Hoy tomé esta foto (y es una fotocualquiera) pero tiene dos cosas interesantes, una es que se ve la madera de un árbol, y la otra es que se ve un camino en el medio de la nada.
Lo primero es lo de la madera, haber visto eso hoy de cerca, con detenimiento, me puso a pensar un poquito. Miré a las personas que me acompañaban y me pregunté, ¿De qué estamos hechos? y creo que la respuesta es de lo único que uno puede enorgullecerse (o no), y como curiosidad pensé en que ese árbol es el mismo tanto como si hay alguien viéndolo, como si no lo hay.

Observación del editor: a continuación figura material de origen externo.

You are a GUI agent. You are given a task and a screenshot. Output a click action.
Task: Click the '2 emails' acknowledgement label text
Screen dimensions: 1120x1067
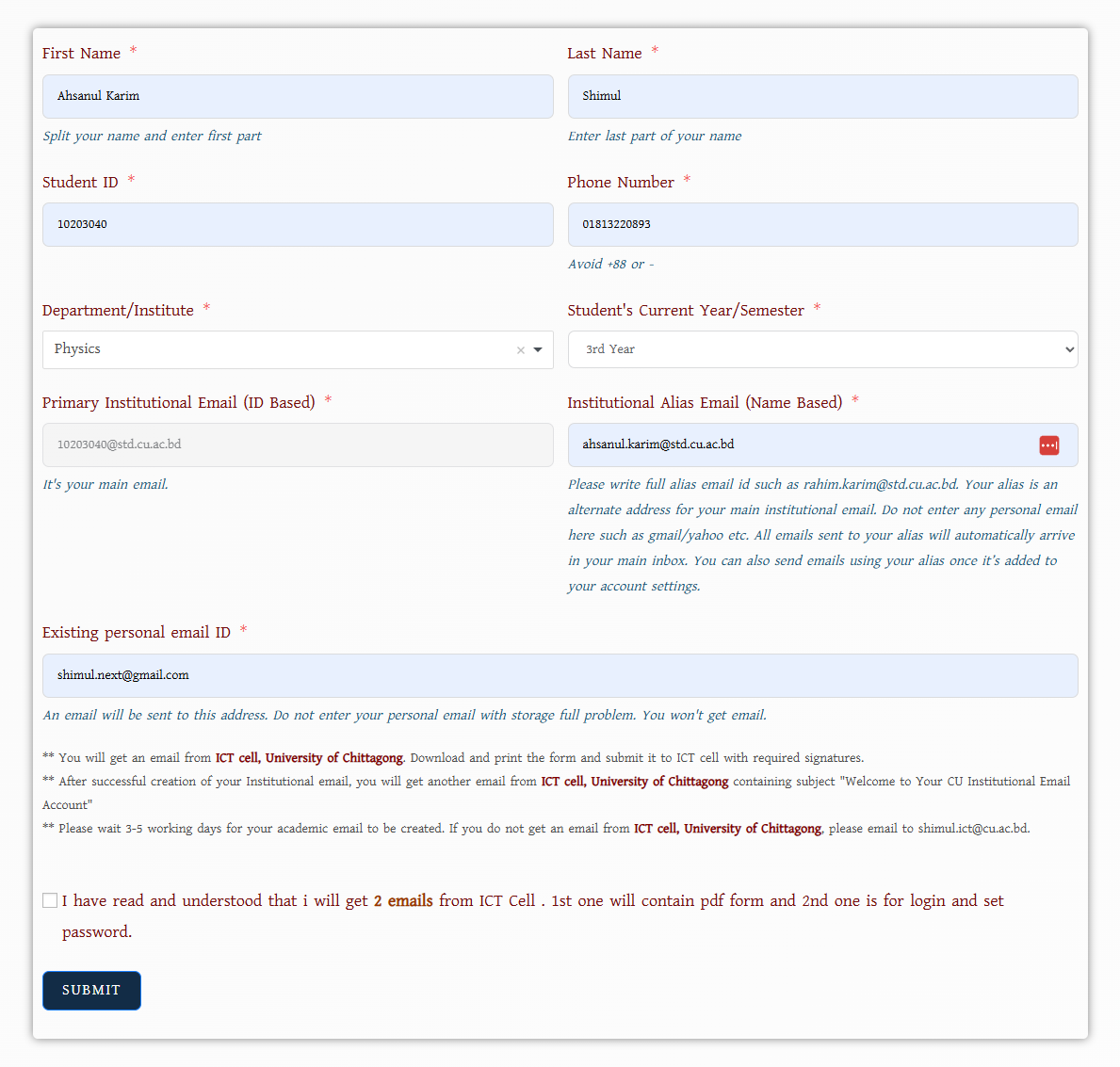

Lo otro es el camino en el medio de la nada, ese camino representa cualquier cosa que uno quiera pensar, cuando lo ví pensé en todos esos amigos y amores que he perdido en mis escasos años de vida, o sea, en las tristezas, esas cosas que uno lamenta pero que se escaparon totalmente de tus manos, y que en el momento se van hacia los lados del camino, mientras uno sigue andando así, por esas líneas.
Pero pasado un rato pensé en lo gracioso que es saber dónde estás cuando caminas en el medio de la nada, y en eso de estar junto a otros excursionistas, con brújula en mano y provisiones para todo el camino
La foto que publiqué me inspiró a utilizar el nombre de este álbum de Neil Young, me recuerda a un amigo que me ha enseñado (casi sin darse cuenta) muchas cosas geniales.
Incluso él y éste album (valga la redundancia) está ligado a mis inicios en el rock. Aunque irónicamente pueden leer esto, como lo escribí, o sea... escuchando The Scientist en repetición.